Hector fece un passo indietro. Finalmente fu sicuro che il suo fosse un sogno; la magia non esisteva, lo sapeva bene.

«Io l’ho avuta da mio padre, poco prima che morisse», raccontò Miranda. «Non è un dono comune, è estremamente raro possederlo, e si tramanda di padre in figlio. Purtroppo io non ho potuto trasmetterlo, perché sono morta molto giovane, per una grave polmonite. Sai, Hector, ci sono cose che nemmeno la magia può risolvere», si rabbuiò per un attimo. «Ma può fare molte cose; e io ho scelto te per avere questo dono. Un giorno anche tu dovrai trasmetterlo a uno dei tuoi figli», disse, sorridendo nuovamente.

Aprì la mano, e dal suo palmo scaturì una luce. Hector la osservò incuriosito, restandosene immobile.

«Avanti, piccolo, metti la tua mano sulla mia», lo invitò Miranda. «Non c’è niente di cui tu debba aver paura».

Hector non se lo fece ripetere due volte, toccò quella strana luce, e all’improvviso sentì un caldo estivo che gli entrava fin nelle viscere, a contrastare il freddo di quella nottata ventosa.

Fu come se una musica li avvolgesse, l’anima inquieta che per decenni aveva peregrinato e il bambino dal carattere strano, che aveva pochi amici e una madre con una malattia sconosciuta. Lei finalmente si era liberata del peso che non le aveva permesso di volare via, verso l’ignoto luogo in cui avrebbe incontrato nuovamente tutte le persone che aveva amato e perso. Lui finalmente aveva qualcosa di speciale, un segreto da custodire che lo facesse sentire forte e sicuro, e che, un giorno, avrebbe usato per rendere felici molte persone.

Miranda lo abbracciò, stringendolo a sé. «Ora me ne devo andare, Hector», gli comunicò, accarezzandogli i capelli. «Mi raccomando, non ti dimenticare di me».

Lui avrebbe voluto dirle di rimanere, di non lasciarlo solo; per la prima volta nella sua vita si era sentito veramente felice con lei. Ma non fece in tempo, poiché Miranda svanì lentamente.

Subito dopo si ritrovò nel suo letto; si rese immediatamente conto che a svegliarlo era stato un forte rumore.
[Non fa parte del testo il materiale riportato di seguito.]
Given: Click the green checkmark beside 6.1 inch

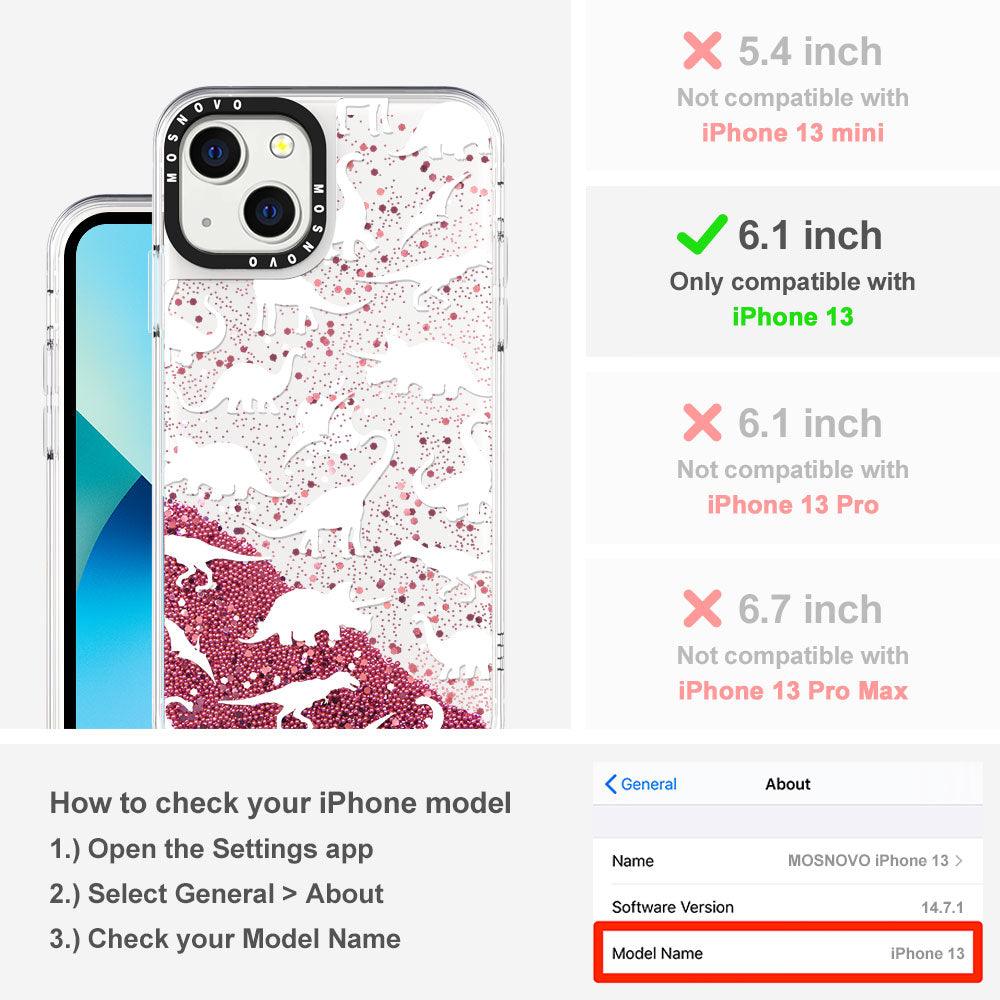Looking at the screenshot, I should [702, 234].
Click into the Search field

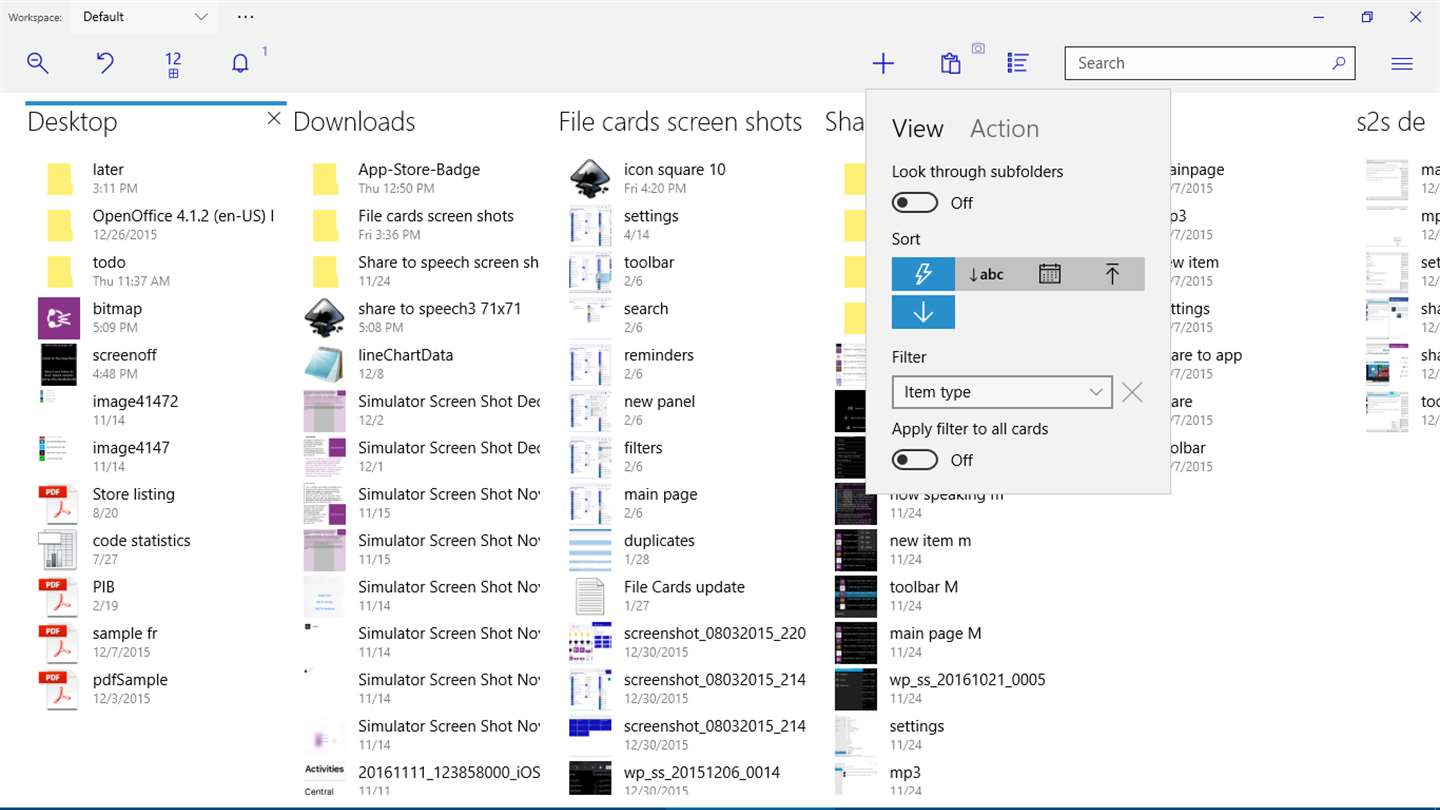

Uscì dalla sua piccola stanza da letto, e si trovò davanti sua madre che urlava, dopo aver rotto un vaso per la rabbia, mentre suo padre le stava davanti con sguardo mortificato; ancora una volta era tornato a casa all’alba.

Non appena se ne andarono verso la cucina, Hector si avvicinò ai frammenti che giacevano per terra; li toccò e questi si riunirono, riportando il vaso alla sua integrità.

In quel momento nacque Prospero l’Incantatore. Nessun nome d’arte sarebbe stato più adatto per lui, che aveva avuto la magia da Miranda.

Da quel giorno nessuno sentì mai più il canto della donna del bosco.

Finalmente Miranda se n’era andata in pace.